The prose is not merely precise but elegant and memorable, full of acerbic wit and unusual metaphor. The writing illuminates not only the landscape and the people in general, but also a succession of unforgettable characters that illustrate the range of issues confronting modern Africa. One essentially tragicomic figure is the Sikh whom Naipaul meets on the plane to Nairobi; on the one hand, the author is repelled by the bumbling, garrulous man, overeager to befriend a stranger who is similarly of Indian origin. Yet Naipaul writes with uncharacteristic feeling for the Sikh’s profound predicament as a British Asian going to Tanzania to try and extricate his own mother. He writes of the outright racism that the Sikh experiences at Nairobi Airport, where British Asians are denied entry into Kenya without a visa despite every other British citizen being given free entry. Similarly vivid is Naipaul’s encounter with a Kenyan shoeshine boy who displays both an entrepreneurial bent and a streetwise cunning in trying to cheat the author.

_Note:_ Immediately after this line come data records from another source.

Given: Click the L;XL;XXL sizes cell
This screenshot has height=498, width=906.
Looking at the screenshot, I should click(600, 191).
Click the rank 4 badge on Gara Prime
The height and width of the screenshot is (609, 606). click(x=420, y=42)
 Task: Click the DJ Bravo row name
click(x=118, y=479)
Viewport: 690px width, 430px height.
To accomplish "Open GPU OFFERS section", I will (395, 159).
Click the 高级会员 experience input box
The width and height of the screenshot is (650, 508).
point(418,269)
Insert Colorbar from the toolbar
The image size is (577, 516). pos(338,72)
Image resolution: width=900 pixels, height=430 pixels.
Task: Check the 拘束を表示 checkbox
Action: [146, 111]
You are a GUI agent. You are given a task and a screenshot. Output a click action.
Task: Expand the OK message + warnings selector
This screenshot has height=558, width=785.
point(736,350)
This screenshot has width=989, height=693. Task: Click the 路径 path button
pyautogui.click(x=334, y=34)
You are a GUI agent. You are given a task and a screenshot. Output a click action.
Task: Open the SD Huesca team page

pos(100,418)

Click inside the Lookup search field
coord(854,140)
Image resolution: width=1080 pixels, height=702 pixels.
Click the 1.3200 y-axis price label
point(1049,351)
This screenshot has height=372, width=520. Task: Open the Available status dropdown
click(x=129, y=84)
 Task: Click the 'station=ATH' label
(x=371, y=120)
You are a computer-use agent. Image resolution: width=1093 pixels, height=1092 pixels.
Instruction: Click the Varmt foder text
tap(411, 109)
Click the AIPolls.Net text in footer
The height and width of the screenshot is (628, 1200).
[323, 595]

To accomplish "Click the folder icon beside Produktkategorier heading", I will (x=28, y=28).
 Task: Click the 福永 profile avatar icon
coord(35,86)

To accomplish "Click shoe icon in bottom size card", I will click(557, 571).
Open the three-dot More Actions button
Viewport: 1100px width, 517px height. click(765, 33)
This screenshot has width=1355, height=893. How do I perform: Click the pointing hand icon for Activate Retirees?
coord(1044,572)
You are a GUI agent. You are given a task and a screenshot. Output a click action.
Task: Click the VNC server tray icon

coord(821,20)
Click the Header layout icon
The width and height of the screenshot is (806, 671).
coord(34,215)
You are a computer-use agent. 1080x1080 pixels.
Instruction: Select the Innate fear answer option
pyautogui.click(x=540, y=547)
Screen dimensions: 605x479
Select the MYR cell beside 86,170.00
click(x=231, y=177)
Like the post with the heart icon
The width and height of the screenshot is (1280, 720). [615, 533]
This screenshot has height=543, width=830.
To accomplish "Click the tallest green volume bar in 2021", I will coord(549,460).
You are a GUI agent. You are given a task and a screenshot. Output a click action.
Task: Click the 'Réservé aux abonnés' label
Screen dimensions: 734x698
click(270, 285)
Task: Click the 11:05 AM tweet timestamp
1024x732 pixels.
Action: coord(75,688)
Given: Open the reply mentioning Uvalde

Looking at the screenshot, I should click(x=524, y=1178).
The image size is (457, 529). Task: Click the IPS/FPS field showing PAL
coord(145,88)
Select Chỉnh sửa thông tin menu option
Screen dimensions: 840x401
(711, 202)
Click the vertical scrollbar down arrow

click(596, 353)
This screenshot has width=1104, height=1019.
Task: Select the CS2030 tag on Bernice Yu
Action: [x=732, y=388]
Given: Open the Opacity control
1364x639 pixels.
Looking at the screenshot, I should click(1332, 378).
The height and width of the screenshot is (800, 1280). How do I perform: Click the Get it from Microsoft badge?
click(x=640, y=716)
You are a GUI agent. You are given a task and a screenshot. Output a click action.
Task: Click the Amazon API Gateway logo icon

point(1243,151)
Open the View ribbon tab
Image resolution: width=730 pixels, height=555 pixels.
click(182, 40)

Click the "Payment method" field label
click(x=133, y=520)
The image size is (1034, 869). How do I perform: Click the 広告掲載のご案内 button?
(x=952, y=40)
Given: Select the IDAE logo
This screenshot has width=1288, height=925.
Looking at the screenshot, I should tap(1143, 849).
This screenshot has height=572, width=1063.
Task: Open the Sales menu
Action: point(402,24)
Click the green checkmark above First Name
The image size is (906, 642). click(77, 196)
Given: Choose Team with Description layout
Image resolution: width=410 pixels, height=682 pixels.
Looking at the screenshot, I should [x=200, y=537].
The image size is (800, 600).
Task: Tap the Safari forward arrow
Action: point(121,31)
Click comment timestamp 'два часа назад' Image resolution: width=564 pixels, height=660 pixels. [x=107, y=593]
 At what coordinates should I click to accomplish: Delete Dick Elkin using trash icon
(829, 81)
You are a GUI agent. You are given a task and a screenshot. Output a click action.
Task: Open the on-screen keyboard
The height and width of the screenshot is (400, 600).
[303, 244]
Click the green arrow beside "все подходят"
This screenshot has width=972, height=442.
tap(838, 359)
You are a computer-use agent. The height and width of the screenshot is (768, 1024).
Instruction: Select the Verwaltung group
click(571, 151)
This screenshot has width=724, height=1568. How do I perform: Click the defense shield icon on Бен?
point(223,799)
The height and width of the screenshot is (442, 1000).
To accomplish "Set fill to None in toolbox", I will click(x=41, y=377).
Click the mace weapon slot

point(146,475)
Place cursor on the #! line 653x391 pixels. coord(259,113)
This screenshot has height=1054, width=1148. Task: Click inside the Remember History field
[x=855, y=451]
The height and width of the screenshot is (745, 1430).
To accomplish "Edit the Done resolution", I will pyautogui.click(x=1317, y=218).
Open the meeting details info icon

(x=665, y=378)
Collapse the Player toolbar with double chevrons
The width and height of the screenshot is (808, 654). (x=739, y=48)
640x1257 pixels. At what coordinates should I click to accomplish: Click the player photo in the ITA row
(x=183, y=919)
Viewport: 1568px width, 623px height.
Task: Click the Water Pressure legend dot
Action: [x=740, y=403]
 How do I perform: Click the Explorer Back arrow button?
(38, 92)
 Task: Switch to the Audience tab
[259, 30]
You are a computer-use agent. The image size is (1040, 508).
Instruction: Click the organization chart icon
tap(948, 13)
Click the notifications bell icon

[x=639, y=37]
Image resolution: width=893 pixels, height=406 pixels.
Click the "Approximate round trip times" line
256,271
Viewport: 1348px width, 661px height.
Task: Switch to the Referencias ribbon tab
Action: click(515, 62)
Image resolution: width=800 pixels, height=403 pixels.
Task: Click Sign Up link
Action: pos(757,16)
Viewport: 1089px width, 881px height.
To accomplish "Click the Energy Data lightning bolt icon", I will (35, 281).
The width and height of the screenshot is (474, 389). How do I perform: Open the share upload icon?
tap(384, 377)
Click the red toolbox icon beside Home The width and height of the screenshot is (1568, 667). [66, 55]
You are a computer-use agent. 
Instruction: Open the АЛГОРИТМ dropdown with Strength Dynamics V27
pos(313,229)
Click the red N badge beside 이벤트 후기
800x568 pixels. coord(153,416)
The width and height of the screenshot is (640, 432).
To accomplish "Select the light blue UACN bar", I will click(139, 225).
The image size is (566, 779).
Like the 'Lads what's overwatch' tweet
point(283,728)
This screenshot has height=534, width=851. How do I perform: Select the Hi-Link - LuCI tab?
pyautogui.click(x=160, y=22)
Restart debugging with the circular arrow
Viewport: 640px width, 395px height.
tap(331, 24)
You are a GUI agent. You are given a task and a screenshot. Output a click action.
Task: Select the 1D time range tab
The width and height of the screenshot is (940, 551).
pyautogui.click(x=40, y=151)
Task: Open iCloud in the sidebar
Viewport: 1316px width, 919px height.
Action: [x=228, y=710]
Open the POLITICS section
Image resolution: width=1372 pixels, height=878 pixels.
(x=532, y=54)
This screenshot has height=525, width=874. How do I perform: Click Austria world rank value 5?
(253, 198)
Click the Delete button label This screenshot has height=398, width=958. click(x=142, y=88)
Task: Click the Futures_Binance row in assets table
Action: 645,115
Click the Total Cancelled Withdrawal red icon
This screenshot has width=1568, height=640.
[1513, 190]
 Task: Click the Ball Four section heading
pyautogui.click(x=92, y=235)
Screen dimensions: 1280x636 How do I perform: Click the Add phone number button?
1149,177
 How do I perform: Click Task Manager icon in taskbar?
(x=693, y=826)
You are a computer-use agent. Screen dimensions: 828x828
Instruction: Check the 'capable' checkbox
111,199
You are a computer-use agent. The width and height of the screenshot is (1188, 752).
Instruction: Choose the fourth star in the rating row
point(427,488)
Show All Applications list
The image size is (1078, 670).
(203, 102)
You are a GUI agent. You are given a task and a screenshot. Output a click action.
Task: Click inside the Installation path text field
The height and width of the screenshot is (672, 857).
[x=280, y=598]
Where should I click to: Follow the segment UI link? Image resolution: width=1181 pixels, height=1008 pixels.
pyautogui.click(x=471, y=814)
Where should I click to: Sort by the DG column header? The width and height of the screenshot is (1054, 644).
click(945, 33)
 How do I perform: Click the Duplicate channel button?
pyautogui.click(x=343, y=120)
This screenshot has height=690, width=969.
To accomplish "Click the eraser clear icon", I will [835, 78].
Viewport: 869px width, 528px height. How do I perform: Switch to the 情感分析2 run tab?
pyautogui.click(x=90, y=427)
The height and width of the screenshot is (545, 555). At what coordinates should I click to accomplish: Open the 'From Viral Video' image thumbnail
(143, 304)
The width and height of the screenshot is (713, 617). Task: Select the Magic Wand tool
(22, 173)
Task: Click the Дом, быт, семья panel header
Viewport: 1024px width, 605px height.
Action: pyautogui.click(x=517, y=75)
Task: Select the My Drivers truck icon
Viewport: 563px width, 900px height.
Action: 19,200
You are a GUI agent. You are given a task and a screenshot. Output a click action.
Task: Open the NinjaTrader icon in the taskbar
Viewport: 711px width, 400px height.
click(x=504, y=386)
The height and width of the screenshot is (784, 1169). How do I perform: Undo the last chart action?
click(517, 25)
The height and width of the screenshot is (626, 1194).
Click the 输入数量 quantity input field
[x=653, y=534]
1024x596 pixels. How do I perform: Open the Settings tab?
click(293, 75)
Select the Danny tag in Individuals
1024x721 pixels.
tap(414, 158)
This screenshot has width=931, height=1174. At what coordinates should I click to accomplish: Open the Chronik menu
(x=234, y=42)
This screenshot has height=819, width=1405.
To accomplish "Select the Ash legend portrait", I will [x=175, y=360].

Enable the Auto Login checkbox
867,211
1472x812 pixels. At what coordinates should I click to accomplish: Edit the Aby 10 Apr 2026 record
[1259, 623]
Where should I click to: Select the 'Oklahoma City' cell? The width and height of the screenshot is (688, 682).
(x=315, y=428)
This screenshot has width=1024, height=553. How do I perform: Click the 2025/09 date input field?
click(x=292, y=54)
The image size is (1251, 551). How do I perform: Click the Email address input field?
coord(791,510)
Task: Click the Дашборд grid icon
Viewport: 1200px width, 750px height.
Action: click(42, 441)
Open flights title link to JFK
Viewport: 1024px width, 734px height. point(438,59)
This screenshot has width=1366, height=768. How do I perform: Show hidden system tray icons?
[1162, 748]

The book’s political analysis is as incisive as the best political journalism, and Naipaul presents the causes of Africa’s problems with rare balance and simplicity; “At the height of the slave trade, African rulers seemed literally to have gone mad. To get hold of the guns and tobacco and brandy they craved, some chiefs betrayed and enslaved their own people. The desire to possess had spiraled out of control. Their successors behave no differently. Slavery, of course, is now illegal. But are there any moral distinctions to be drawn between a chief who, in order to satisfy his lust for brandy, sells his own people into slavery and the contemporary politician who, coveting a Mercedes-Benz, embezzles the funds of a charity set up to help orphan children?” But, as Naipaul reiterates, even the most glutinous despot is hopeless without a sympathetic, or at least ambivalent host of subjects: “Africans are content with the political kingdom.”

Thirty years after it first appeared in the United States, “North of South” is as thrilling, disturbing, and relevant as ever. Read it to receive a much-needed dose of honesty in the face of the increasingly desensitized literary and political discourse on Africa.